Clássico é clássico, clássico não tem favorito. Antigos chavões continuam atuais. Cruzeiro, Flamengo e Palmeiras, apontados como favoritos nos clássicos regionais, não venceram no final de semana. O Cruzeiro perdeu para o Atlético-MG e Palmeiras e Flamengo empataram contra Santos e Vasco. Os seis primeiros colocados no Brasileirão não ganharam na rodada. O equilíbrio parece ainda maior que nos anos anteriores.

Como é habitual, os técnicos do Cruzeiro e Flamengo mudaram demais as equipes durante o segundo tempo e isso contribuiu para os maus resultados. O Cruzeiro perdia, o técnico tirou os melhores jogadores e isso dificultou a reação da equipe. O Flamengo vencia, o técnico trocou vários atletas o que facilitou a reação do Vasco. Os treinadores, para poupar, melhorar ou apenas por habito, costumam trocar jogadores sempre aos 15 minutos do segundo tempo. Muitas vezes, atrapalham a equipe.

O treinador do Atlético-MG, Eduardo Dominguez, apelidado de Barba, é alto, magro e tem uma barba grisalha. Está bastante parecido com o personagem Dom Quixote vivido pelo grande ator Peter O’Toole, no magistral filme musical “Dom Quixote de La Mancha”, ao lado de Sophia Loren, como Dulcineia, dirigido por Arthur Hiller. A trilha sonora inclui a famosa canção “o sonho impossível”, de Lawrence Rosenthal, que teve lindíssima versão gravada por Maria Bethânia.

Na minha juventude, um dos meus livros preferidos era “Dom Quixote”, com suas visões delirantes e sonhos inimagináveis, uma obra épica da literatura, escrita pelo espanhol Miguel de Cervantes em 1605. Sonhar o sonho impossível.

Teoria e prática

Quando atuava como médico, estudei psicanálise por interesse intelectual e para entender melhor os pacientes. Imaginava que seria muito difícil compreender as ideias de Freud, mas logo percebi que seus textos eram claros, convincentes e simples e que até os mistérios da alma tinham lógica. Freud colocou ordem no caos.

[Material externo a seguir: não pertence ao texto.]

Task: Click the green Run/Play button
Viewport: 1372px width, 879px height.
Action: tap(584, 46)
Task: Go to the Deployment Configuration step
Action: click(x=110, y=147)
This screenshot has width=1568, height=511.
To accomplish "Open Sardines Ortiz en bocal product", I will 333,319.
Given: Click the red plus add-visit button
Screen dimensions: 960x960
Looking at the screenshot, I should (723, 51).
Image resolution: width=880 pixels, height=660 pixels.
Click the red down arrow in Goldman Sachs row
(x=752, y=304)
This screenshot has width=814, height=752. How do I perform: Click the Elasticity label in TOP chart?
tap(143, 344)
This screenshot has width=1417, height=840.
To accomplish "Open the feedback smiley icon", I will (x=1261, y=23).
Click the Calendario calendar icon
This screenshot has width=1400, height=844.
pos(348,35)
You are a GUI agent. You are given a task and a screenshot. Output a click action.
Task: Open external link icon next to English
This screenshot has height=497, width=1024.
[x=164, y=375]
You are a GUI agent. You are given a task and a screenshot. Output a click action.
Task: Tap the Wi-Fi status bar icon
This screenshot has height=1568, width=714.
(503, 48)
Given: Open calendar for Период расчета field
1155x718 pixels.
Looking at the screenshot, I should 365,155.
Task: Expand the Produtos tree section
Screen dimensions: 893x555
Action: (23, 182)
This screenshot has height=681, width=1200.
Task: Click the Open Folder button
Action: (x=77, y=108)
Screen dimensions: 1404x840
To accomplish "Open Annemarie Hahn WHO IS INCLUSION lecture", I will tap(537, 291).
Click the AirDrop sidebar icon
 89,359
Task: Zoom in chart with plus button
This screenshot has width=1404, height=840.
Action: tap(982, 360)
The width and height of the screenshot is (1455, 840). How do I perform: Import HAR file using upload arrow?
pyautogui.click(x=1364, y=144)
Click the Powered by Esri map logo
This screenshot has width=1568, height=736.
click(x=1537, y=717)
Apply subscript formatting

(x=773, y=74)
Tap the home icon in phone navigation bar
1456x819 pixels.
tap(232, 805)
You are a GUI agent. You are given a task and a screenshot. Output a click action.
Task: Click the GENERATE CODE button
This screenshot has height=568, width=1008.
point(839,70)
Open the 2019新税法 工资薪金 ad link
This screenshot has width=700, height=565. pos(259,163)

Quando joguei ao lado de Pelé, vi que ele, como Freud, tornava simples o que era complexo. Com poucos movimentos corporais e ações, iluminava tudo o que estava em sua frente e chegava ao gol. O mesmo acontece com os grandes talentos de todas as áreas.

Esta quarta-feira (6) é dia de ver um grande jogo, entre Bayern e PSG, pela Liga dos Campeões, em Munique, com a presença de muitos craques, como o centroavante Kane, que, longe de ser um Pelé, define as jogadas com precisão, com poucos movimentos e ações.

O mesmo ocorre com os treinadores. Os melhores são os que, além do conhecimento técnico, tático e científico, possuem a capacidade de simplificar e de tomar as decisões corretas no momento certo, antes e durante as partidas. Unem a teoria à prática. A teoria sem a prática é um vazio. A prática sem a teoria é uma grosseira simplificação.